**Aim:**
Rewrite every line of the records below as a numbered list, leaving out the blank lines.

*** Records for this task ***

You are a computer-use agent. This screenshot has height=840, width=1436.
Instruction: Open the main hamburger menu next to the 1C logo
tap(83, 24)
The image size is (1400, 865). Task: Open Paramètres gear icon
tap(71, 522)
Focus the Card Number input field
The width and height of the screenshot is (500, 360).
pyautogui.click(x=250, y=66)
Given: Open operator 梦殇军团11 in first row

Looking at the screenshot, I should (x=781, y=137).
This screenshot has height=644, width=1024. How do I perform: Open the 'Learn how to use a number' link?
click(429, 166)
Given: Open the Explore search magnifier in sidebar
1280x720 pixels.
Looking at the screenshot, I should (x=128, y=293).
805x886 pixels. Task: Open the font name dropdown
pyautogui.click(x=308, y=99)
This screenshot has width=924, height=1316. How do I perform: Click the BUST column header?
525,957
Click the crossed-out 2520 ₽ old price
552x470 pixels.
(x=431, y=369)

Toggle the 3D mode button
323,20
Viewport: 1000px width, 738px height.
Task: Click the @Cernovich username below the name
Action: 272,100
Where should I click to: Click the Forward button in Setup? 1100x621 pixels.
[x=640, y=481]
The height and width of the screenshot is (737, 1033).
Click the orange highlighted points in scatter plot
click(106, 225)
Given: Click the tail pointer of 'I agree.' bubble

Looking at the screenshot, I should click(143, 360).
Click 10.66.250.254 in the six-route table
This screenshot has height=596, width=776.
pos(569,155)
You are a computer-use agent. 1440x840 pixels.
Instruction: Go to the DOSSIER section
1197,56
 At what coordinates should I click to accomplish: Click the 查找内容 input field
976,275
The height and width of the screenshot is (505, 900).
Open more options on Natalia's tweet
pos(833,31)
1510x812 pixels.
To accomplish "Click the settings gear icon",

***

**Written response:**
1. You are a computer-use agent. This screenshot has height=840, width=1436.
2. Instruction: Open the main hamburger menu next to the 1C logo
3. tap(83, 24)
4. The image size is (1400, 865). Task: Open Paramètres gear icon
5. tap(71, 522)
6. Focus the Card Number input field
7. The width and height of the screenshot is (500, 360).
8. pyautogui.click(x=250, y=66)
9. Given: Open operator 梦殇军团11 in first row
10. Looking at the screenshot, I should (x=781, y=137).
11. This screenshot has height=644, width=1024. How do I perform: Open the 'Learn how to use a number' link?
12. click(429, 166)
13. Given: Open the Explore search magnifier in sidebar
14. 1280x720 pixels.
15. Looking at the screenshot, I should (x=128, y=293).
16. 805x886 pixels. Task: Open the font name dropdown
17. pyautogui.click(x=308, y=99)
18. This screenshot has width=924, height=1316. How do I perform: Click the BUST column header?
19. 525,957
20. Click the crossed-out 2520 ₽ old price
21. 552x470 pixels.
22. (x=431, y=369)
23. Toggle the 3D mode button
24. 323,20
25. Viewport: 1000px width, 738px height.
26. Task: Click the @Cernovich username below the name
27. Action: 272,100
28. Where should I click to: Click the Forward button in Setup? 1100x621 pixels.
29. [x=640, y=481]
30. The height and width of the screenshot is (737, 1033).
31. Click the orange highlighted points in scatter plot
32. click(106, 225)
33. Given: Click the tail pointer of 'I agree.' bubble
34. Looking at the screenshot, I should click(143, 360).
35. Click 10.66.250.254 in the six-route table
36. This screenshot has height=596, width=776.
37. pos(569,155)
38. You are a computer-use agent. 1440x840 pixels.
39. Instruction: Go to the DOSSIER section
40. 1197,56
41.  At what coordinates should I click to accomplish: Click the 查找内容 input field
42. 976,275
43. The height and width of the screenshot is (505, 900).
44. Open more options on Natalia's tweet
45. pos(833,31)
46. 1510x812 pixels.
47. To accomplish "Click the settings gear icon",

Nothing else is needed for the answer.